Akamai launches Akamai Cloud Inference for enhanced AI performance

Akamai has introduced Akamai Cloud Inference, designed to improve Artificial Intelligence (AI) application performance. The service aims to deliver a threefold increase in throughput while reducing latency by up to 60% and costs by as much as 86% compared to traditional hyperscale infrastructures.

According to Adam Karon, Chief Operating Officer at Akamai, moving AI data closer to end users is challenging, particularly for legacy cloud models. While training large language models (LLMs) continues in major data center, the inference processes will leverage the edge, with the infrastructure Akamai has developed over decades providing a distinct advantage in AI efforts.
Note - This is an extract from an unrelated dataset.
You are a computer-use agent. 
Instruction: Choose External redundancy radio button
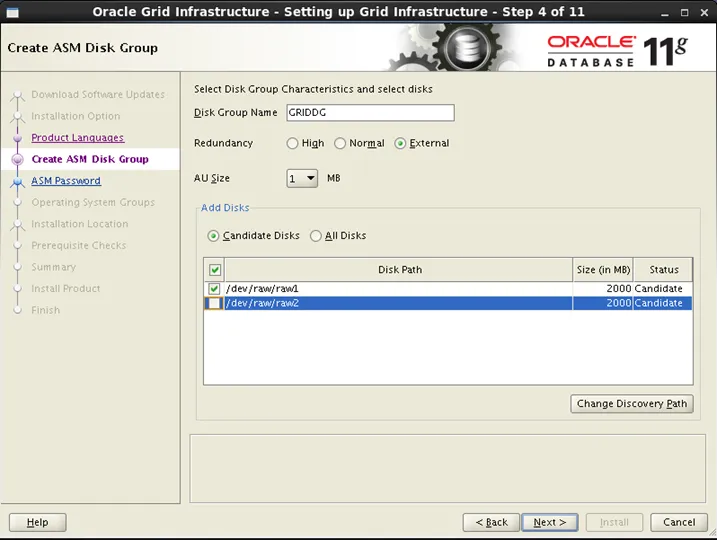(401, 144)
Akamai Cloud Inference offers several features, enabling engineers and developers to deploy AI applications closer to end users. The solution combines versatile compute options, including traditional CPUs and advanced GPUs, alongside Application-Specific Integrated Circuit (ASIC) VPUs to handle various AI inference tasks efficiently. Akamai integrates with Nvidia's AI Enterprise ecosystem to enhance performance through tools such as Triton and TensorRT.
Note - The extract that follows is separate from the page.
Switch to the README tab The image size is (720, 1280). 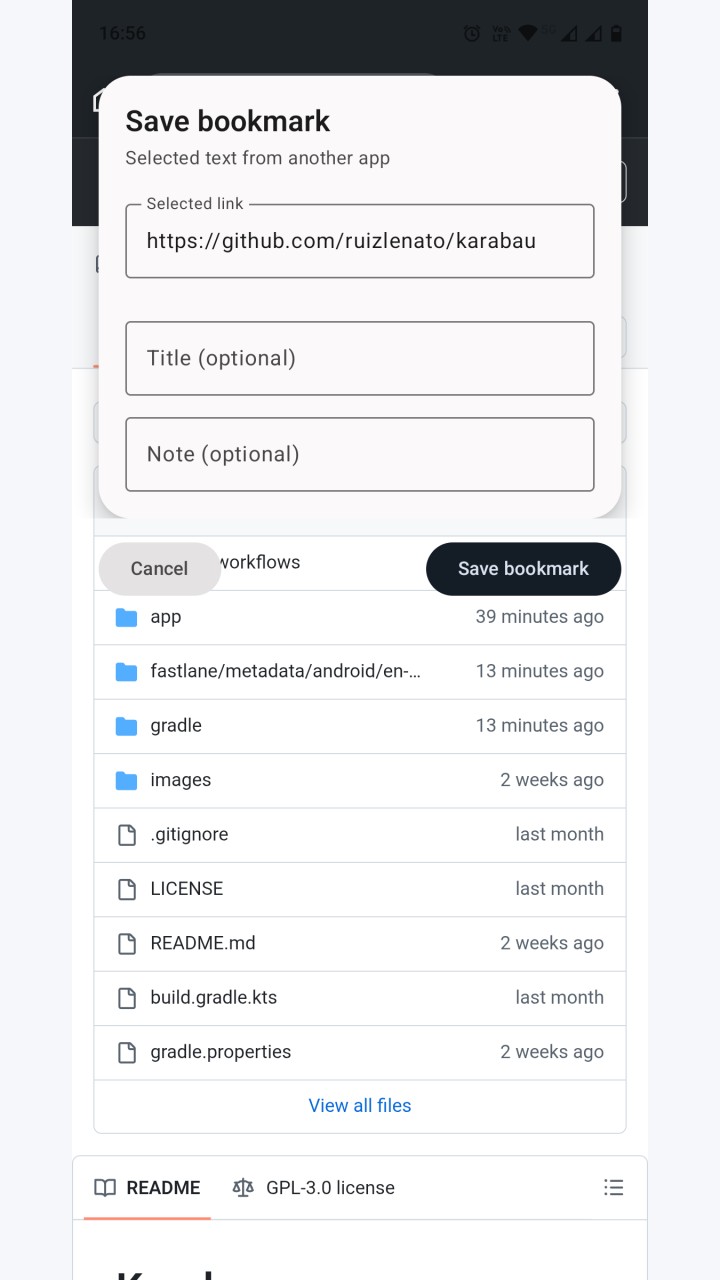click(x=147, y=1188)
Additionally, the service includes a sophisticated data management framework, developed in partnership with VAST Data, to enhance access to real-time data, essential for quick inference and responsiveness. This infrastructure is designed to handle large volumes and diverse datasets necessary for AI applications.

Moreover, the containerization of AI workloads allows for demand-based scaling, promoting resilience and flexibility across hybrid and multicloud environments. Utilizing Kubernetes, Akamai Cloud Inference facilitates quick AI-ready deployments, streamlining the rollout of models through various open-source projects.

The introduction of WebAssembly (Wasm) capabilities is included in Akamai Cloud Inference, allowing developers to execute AI tasks directly from serverless applications, optimizing performance for applications sensitive to latency.

As AI continues to evolve, Akamai notes the importance of shifting focus from training expansive models to deploying more lightweight solutions tailored to specific business needs. This transition is crucial as enterprises look to derive actionable insights from AI, particularly in operational scenarios requiring real-time data processing.

The Akamai Cloud platform, with its extensive network of over 4,200 Points of Presence (PoP) globally, supports the consistent delivery of high-throughput performance across various applications.